▸ Assignment
Only lines containing the word "will" belong in the answer; copy each one from the records.

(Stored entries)

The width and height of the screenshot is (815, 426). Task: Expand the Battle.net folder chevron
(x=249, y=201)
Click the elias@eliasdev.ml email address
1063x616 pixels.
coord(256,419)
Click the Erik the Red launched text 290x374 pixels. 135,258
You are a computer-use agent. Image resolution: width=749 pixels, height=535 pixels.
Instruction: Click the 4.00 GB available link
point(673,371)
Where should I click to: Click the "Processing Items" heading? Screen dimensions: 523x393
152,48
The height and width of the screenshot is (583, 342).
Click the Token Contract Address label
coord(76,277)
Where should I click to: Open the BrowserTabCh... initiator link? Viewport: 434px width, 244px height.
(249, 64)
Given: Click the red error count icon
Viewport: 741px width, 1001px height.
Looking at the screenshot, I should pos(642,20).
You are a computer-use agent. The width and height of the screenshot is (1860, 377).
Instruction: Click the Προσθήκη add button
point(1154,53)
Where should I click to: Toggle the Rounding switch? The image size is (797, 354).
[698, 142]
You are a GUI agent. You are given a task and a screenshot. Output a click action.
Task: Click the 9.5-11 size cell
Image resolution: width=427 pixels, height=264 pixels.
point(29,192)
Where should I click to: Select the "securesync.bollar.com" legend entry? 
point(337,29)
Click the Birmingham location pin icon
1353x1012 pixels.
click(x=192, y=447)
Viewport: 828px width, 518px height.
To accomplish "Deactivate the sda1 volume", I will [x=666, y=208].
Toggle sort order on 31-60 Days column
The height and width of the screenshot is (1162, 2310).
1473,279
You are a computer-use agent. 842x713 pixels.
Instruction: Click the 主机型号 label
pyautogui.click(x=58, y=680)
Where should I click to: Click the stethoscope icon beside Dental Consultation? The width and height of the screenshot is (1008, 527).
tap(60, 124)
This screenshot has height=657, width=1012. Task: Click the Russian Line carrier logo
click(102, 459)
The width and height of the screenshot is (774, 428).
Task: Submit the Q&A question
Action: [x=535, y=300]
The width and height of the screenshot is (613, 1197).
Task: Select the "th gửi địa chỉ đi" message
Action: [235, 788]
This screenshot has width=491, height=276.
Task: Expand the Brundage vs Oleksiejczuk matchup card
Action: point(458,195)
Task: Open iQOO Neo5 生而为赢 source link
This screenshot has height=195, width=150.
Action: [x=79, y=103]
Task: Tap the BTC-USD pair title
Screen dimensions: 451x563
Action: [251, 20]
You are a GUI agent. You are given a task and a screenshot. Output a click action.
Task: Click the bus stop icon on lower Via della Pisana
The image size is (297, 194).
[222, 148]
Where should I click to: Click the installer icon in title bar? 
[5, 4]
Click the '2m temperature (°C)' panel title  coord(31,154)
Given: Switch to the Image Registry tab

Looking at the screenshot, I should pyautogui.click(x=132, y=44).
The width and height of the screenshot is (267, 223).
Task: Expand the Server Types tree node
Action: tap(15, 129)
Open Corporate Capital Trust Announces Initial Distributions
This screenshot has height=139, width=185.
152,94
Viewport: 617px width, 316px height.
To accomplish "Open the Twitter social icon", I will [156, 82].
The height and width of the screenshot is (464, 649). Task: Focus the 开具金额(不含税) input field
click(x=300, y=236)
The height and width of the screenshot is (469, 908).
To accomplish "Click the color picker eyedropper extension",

▸ Response box
To accomplish "Deactivate the sda1 volume", I will [x=666, y=208].
To accomplish "Open the Twitter social icon", I will [156, 82].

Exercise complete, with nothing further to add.